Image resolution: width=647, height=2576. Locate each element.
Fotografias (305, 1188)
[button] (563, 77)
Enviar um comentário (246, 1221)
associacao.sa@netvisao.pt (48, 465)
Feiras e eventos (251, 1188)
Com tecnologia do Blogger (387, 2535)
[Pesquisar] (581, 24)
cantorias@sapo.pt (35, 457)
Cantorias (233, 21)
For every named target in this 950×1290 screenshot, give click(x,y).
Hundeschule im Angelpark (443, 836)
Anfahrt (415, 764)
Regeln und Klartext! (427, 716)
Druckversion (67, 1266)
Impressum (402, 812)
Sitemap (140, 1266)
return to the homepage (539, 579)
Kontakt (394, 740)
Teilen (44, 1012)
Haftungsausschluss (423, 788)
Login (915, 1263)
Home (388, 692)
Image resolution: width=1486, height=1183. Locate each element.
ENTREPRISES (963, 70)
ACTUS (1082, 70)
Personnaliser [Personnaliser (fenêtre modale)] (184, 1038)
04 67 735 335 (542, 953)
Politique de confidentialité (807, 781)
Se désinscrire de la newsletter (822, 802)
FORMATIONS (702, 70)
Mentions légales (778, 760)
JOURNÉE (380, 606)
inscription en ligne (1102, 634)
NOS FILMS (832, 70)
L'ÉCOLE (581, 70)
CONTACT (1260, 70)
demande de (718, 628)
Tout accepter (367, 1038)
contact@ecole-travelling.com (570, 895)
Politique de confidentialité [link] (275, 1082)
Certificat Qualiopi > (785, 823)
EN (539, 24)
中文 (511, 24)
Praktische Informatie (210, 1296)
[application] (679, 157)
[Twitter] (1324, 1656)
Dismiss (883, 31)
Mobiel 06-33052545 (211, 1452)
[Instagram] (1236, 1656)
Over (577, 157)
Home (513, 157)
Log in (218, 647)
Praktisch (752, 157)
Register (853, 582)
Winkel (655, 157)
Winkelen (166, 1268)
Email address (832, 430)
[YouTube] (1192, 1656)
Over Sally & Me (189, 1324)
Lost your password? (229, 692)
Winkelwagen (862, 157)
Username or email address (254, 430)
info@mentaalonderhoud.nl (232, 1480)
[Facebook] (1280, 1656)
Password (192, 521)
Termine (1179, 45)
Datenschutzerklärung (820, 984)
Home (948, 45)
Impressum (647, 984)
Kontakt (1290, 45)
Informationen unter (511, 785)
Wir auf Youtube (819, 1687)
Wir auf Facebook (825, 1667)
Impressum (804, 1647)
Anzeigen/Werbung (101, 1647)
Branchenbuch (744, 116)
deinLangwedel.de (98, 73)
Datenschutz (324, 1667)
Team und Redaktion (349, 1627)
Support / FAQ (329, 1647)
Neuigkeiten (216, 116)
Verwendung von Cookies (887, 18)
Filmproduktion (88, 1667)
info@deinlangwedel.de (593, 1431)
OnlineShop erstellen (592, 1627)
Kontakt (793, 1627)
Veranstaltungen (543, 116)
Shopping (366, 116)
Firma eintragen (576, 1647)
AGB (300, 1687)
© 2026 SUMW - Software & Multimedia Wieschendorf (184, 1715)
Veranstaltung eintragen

*GOAL*:
Count the rows above that contain the string "confidentialité". Reply with the number alone.

*THE OUTPUT*:
2